The Customer is often interested on tools delivering information about an entire process system or an entire physical phenomenon in real time, with data that are quickly understandable and usable. In the pre-design stage this approach is powerful and cost-effective, but the same can not be said during the design stage or when the product optimization is investigated. In the latter stages, a deep insight of the involved phenomena often simplifies designer work and reduces the product time-to-market.

The required simulation tools are two and they look diametrically opposite: on one side fast and rapid tools (0D/1D, e.g. Dymola®), on the other side tools able to deeply investigate phenomena otherwise unintelligible (3D). The link is represented by SURROGATE MODELS, that is, simple algebraic relationships able to replace detailed 3D computations. Once inserted in 0D/1D models, they behave as the other standard blocks precisely, allowing to solve quickly even complex problems.
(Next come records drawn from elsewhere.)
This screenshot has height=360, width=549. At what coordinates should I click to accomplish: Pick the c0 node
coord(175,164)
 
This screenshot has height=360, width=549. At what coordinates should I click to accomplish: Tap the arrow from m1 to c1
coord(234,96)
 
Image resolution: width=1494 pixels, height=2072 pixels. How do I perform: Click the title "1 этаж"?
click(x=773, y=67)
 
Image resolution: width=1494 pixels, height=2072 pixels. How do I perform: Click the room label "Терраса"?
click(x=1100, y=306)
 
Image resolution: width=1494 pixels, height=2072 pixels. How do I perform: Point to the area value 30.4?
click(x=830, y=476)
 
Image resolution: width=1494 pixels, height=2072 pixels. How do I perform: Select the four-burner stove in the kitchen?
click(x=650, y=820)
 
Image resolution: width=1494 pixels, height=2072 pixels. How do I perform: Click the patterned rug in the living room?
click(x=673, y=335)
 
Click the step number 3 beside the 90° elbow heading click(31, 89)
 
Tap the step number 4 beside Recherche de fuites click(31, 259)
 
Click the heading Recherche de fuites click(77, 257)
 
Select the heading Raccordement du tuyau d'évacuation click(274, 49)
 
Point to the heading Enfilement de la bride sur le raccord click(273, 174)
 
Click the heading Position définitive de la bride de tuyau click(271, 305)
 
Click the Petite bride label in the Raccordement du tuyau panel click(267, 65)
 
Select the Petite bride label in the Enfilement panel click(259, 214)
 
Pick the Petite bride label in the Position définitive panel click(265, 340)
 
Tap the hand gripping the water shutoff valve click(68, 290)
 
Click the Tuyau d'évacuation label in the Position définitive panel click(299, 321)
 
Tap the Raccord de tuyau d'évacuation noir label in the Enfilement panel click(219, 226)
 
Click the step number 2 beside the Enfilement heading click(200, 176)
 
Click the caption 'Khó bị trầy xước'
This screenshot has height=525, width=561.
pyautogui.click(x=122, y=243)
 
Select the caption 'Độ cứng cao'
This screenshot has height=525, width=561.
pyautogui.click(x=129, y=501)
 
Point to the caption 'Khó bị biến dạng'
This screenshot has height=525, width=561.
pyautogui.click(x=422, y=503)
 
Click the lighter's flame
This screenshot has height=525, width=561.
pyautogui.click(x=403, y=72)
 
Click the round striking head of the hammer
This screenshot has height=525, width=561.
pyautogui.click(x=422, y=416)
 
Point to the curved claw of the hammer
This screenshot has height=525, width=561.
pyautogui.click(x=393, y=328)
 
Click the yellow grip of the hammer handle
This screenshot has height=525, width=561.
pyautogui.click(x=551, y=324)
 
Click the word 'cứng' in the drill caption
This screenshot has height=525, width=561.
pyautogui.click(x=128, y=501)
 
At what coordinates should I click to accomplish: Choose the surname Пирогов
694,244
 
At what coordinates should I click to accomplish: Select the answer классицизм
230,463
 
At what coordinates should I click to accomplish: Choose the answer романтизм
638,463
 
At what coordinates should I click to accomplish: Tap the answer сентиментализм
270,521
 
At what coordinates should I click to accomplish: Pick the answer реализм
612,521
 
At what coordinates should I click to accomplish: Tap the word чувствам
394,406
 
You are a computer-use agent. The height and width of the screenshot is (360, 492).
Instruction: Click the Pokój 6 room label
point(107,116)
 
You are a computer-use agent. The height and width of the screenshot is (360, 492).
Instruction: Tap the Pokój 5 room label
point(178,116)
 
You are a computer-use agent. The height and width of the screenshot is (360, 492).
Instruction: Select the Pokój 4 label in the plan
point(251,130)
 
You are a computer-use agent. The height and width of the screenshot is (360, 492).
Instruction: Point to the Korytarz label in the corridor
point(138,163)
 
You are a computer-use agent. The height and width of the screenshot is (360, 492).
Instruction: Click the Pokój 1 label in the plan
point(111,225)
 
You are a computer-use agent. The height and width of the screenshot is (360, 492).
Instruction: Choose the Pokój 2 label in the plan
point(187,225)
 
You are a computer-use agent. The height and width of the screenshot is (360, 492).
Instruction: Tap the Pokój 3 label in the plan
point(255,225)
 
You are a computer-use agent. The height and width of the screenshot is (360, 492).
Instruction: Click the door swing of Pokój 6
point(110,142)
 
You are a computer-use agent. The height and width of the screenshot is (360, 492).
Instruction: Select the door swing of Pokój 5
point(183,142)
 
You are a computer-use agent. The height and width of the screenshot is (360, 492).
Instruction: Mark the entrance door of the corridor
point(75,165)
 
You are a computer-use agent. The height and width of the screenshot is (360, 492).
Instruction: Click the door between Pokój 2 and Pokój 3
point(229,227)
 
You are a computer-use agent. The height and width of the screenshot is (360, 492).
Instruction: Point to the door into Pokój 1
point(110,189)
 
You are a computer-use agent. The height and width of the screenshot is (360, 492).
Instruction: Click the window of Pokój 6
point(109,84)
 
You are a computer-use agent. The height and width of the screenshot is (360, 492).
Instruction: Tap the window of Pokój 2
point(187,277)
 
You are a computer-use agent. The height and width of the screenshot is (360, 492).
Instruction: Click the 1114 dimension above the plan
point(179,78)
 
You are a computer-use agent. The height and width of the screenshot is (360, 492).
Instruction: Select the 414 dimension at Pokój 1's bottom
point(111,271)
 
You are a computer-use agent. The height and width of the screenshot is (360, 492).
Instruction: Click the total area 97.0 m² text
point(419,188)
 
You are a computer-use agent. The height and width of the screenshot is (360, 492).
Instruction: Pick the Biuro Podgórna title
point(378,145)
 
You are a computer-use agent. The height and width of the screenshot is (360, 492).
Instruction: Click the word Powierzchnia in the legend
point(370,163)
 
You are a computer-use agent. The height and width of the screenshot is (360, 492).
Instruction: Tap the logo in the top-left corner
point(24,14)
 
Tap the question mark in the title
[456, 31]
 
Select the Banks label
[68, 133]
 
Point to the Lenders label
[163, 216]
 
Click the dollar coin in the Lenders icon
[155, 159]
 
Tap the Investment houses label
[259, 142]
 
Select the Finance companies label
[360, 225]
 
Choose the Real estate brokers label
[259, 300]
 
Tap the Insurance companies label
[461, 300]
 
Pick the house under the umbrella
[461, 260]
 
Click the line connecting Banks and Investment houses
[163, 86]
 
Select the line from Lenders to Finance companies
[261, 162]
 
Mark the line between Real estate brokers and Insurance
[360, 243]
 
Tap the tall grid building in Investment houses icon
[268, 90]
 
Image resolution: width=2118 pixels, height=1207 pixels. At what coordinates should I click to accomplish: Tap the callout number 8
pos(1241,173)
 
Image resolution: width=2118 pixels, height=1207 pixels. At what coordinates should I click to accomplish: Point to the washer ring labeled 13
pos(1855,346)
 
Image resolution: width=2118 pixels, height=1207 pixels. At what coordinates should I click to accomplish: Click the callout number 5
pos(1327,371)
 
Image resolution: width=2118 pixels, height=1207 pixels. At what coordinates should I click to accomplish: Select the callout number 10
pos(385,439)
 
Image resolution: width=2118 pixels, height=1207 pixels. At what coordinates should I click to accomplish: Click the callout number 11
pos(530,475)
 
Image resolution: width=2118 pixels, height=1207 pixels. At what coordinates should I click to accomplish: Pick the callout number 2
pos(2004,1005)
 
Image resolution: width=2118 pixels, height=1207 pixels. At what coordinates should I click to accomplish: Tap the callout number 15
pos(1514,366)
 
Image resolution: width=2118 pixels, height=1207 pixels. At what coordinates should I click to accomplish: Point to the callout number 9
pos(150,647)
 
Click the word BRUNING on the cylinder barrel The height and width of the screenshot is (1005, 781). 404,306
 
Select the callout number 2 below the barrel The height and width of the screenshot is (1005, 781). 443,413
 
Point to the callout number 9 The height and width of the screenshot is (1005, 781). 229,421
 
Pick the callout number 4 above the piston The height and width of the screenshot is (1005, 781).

Surrogate models are built over a wide amount of data concerning specific phenomena, and they are based on the following key features:

  • most influencing parameters are identified which mostly alterate the phenomena behavior;
  • a database is built made up of a myriad of 3D (both numerical, CFD and FEM, and experimental) evaluations performed varying the previously identified influencing parameters;
  • a mathematical correlation is found and calibrated which is able to reproduce the database information.

The accuracy and the cohesion degree to the real physics depend on the size of the computational database and on the range the model is applied over.